Indian-market context
Both machines are Indian Voltage Models on 230 V / 50 Hz. The Visionaire’s imported compressor electronics are tighter-tolerance than the Dr Diaz’s Indian-built compressor; a voltage stabiliser is advisable for both in any tier-2 city and is closer to mandatory for the Visionaire where supply quality is poor. Neither is FAA approved; neither travels on flights.

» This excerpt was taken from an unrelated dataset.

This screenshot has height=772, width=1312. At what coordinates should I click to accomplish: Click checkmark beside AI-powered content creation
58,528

On service channel: the Visionaire is sold primarily online in India, with authorised service concentrated in tier-1 cities. Airsep/CAIRE’s Indian footprint runs roughly a dozen cities with direct authorised service; beyond that the support path is third-party. The Dr Diaz from Hemodiaz has a narrower branded footprint — roughly 30 cities with direct Hemodiaz service — but the coverage is more uniform across tier-2 than the Visionaire’s. For a Dehradun or Coimbatore or Raipur household, the Dr Diaz is often the more practically serviceable unit despite being the cheaper import.

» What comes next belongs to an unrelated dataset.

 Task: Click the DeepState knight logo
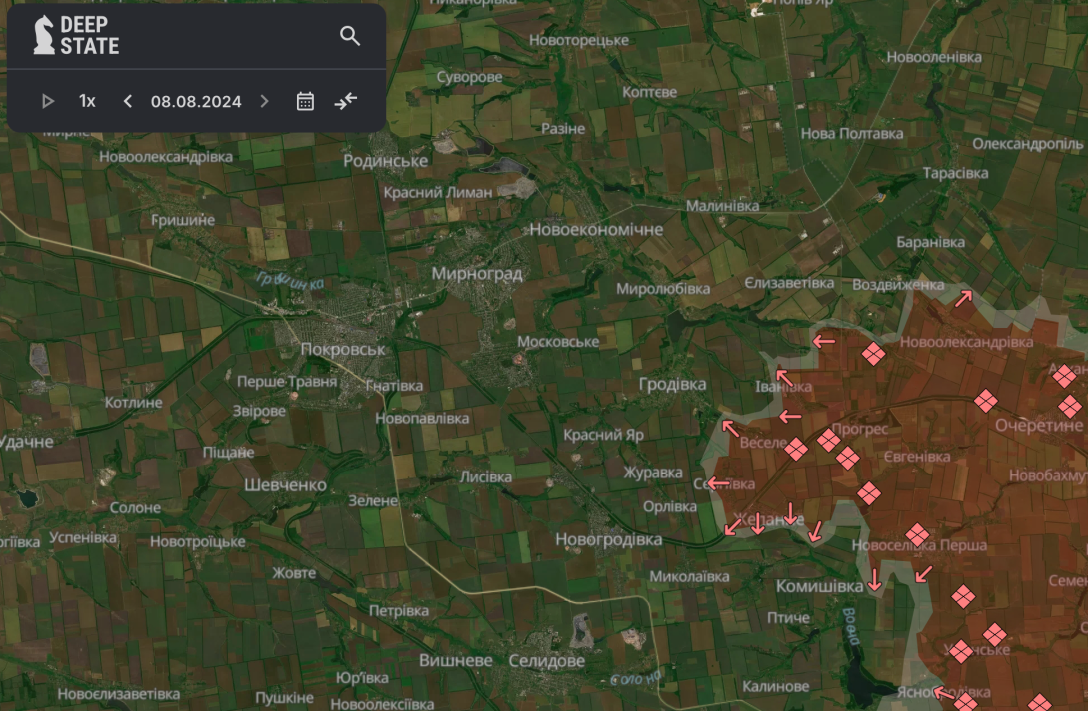coord(44,35)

On pricing mechanics: the Dr Diaz lists at ₹40,320 MRP and typically discounts to ₹29,759 indicative retail online. Dealer channels run at or slightly above online indicative retail. The Visionaire lists at ₹80,640 MRP and typically discounts to ₹54,999 online. Dealer-channel pricing on the Visionaire is typically at or slightly above online, with little negotiation room in the Indian channel.

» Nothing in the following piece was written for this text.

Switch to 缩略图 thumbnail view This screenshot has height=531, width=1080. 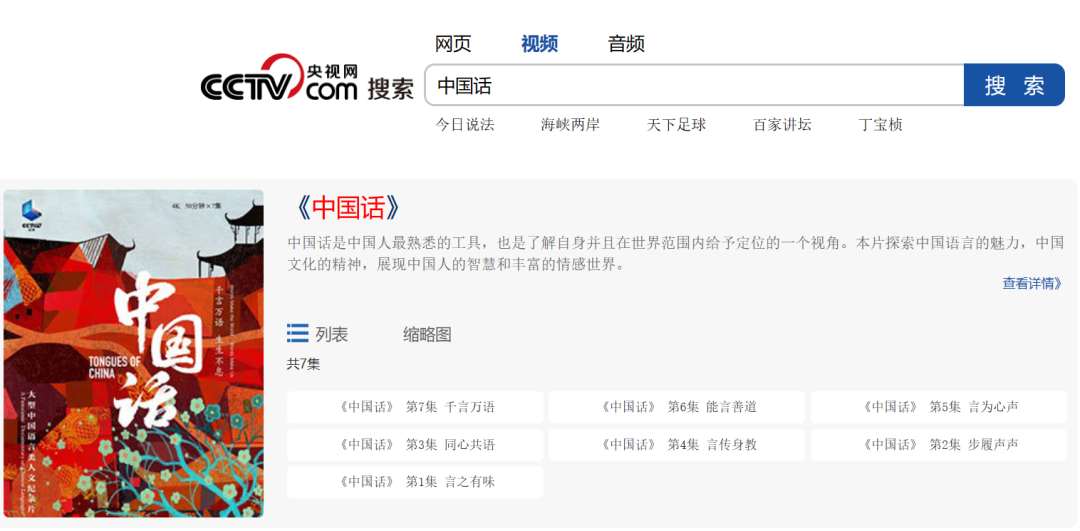[427, 335]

GST at 12% on Class B medical devices is included in listed prices. Extended warranty beyond the standard 3-year manufacturer coverage on the Visionaire is available at additional cost; the Dr Diaz standard warranty is typically 3 years through Hemodiaz’s direct channel.
Verdict
Our recommendation is the Airsep Visionaire 5 for any long-horizon home oxygen prescription where the buyer can stretch the ₹25,000 price gap. The clinical case is built on FDA approval (institutional acceptance), 45 dB sound (overnight placement), 0.5 LPM flow minimum (paediatric), and the 13.6 kg weight (caregiver ergonomics). None of these Visionaire advantages is marginal; each is a real improvement for a real Indian use case. Over a three-year 24x7 prescription, the Visionaire pays back its premium in reliability and running-cost consistency.
Buy the Dr Diaz 5 LPM instead when the price gap is binding and three conditions hold. First, no paediatric or sub-1-LPM prescription — adult-only, general-medicine prescriptions at 2–4 LPM are served adequately by the Dr Diaz. Second, no institutional or insurance-panel requirement for FDA-approved equipment — for most self-funded private Indian buyers this is fine; for anyone using insurance or hospital-channel reimbursement it is a showstopper. Third, the use case is plains-Indian or specifically Leh-Ladakh in the 10,000–12,000 ft altitude band where the Dr Diaz’s altitude envelope is genuinely useful.
For one specific geographic edge case — Leh, Kaza, Tabo homes in the 10,000–12,000 ft altitude band — the Dr Diaz beats the Visionaire on altitude envelope. For anywhere in plains India and for altitude placements below 10,000 ft, the Visionaire wins. The ₹25,000 gap is real, but so are the certification, sound, weight, and flow-minimum advantages. A gets the pick for most Indian buyers; B is the narrow budget exception.